[Dataset entries]
------------

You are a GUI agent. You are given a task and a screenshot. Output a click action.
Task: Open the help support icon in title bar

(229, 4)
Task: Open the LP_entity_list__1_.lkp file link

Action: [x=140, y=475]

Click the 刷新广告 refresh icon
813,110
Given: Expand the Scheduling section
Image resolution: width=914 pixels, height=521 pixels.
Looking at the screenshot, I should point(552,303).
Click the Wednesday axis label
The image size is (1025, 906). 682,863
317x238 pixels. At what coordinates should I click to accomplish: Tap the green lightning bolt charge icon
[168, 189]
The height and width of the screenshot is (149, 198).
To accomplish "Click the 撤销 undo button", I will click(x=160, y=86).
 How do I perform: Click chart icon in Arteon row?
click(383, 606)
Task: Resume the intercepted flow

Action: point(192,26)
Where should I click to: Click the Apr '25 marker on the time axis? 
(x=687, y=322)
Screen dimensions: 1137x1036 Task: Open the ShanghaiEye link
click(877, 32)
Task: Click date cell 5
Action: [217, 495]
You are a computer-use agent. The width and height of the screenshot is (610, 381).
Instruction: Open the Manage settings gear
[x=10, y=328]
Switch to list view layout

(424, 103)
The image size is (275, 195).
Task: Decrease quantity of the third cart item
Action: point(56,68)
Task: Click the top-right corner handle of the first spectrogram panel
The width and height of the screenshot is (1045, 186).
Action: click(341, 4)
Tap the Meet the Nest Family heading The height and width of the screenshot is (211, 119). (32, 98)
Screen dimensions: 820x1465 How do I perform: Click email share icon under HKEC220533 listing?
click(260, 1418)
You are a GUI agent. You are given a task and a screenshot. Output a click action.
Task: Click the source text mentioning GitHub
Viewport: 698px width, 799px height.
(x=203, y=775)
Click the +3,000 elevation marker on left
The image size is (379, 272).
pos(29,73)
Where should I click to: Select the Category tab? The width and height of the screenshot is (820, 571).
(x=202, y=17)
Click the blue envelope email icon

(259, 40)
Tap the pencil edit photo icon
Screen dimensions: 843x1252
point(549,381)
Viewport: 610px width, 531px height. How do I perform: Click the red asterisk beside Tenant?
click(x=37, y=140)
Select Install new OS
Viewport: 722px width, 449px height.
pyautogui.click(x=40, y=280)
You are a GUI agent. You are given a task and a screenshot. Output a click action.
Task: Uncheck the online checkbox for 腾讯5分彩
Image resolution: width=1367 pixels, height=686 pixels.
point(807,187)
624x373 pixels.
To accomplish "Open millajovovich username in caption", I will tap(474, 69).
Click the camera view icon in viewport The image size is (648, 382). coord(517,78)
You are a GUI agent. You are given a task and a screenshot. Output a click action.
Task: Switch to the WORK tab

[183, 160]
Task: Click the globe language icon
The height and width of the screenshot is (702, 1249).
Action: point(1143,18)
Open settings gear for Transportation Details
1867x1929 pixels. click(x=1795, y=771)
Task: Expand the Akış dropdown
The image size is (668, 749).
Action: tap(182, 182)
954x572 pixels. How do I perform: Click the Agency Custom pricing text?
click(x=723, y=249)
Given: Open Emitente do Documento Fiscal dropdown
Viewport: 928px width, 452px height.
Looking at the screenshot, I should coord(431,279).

------------

#### What is being asked
Output only the lines from the one that contains "The image size is (668, 749)." through the final line of the records, exactly as given.

#### Completed exercise
The image size is (668, 749).
Action: tap(182, 182)
954x572 pixels. How do I perform: Click the Agency Custom pricing text?
click(x=723, y=249)
Given: Open Emitente do Documento Fiscal dropdown
Viewport: 928px width, 452px height.
Looking at the screenshot, I should coord(431,279).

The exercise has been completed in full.